Securing Non-Public Information


In recent years, the transmission of non-public information has been an expanding concern.  Due to these concerns, there have been several states which have implemented specific “Cybersecurity” requirements that have greatly impacted how companies conduct business.  C.A. Shea & Company, Inc. strives to protect our client’s sensitive information and take these concerns very seriously.

One of these states which has recently set these types of requirements is the state of New York (NY).  The New York State Department of Financial Services has enacted regulations regarding “Cybersecurity Requirements for Financial Service Companies.” Many of the requirements only impact a company’s internal processes and/or systems and therefore should not impact the standard flow of business.   That being said, you may experience changes related to email correspondence received from our office due to the NY regulations which call for the implementation of secure methods for transmission of certain electronic information which may be considered “Non-Public.”

To fulfill these requirements, C.A. Shea & Company is implementing secure email technologies when sending out emails containing this “Non-Public” information.  We have implemented two different methods for sending these secured emails:

The first method we have implemented, which is our default method, will attempt to send the email as a Transport Layer Security (TLS) encrypted email.  The TLS encrypted email is a solution where the sending and receiving email servers can securely transmit the email, server to server, over a TLS secure connection.  An email sent in this way will be ultimately received as a “normal” email on your end.  As TLS is a widely accepted standard it is likely your email system already supports this protocol.
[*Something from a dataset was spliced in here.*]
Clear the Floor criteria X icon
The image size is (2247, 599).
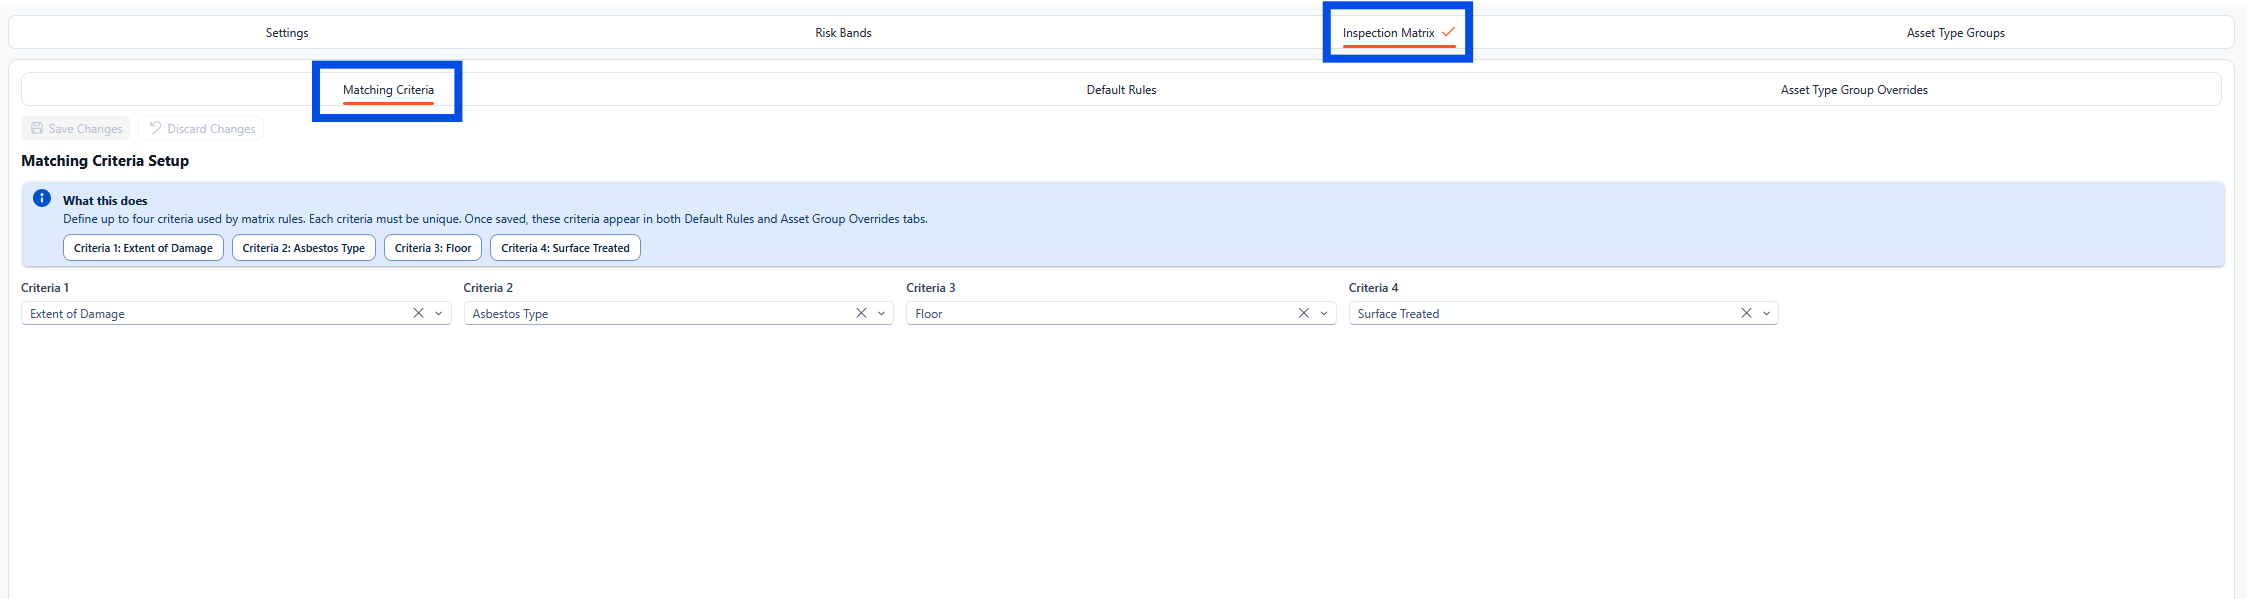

However, if we cannot send a TLS encrypted email, our system will default to sending you an email indicating you need to securely log into the Message Pickup Center to retrieve your email.  The email received will include instructions on how to retrieve the secured email online.

In order to make these changes as seamless as possible, we recommend speaking with your IT Department to ensure your email is set up to receive TLS secure connections for email messages.  If your IT Department has any issues or concerns with this, they can feel free to contact our office to discuss the process.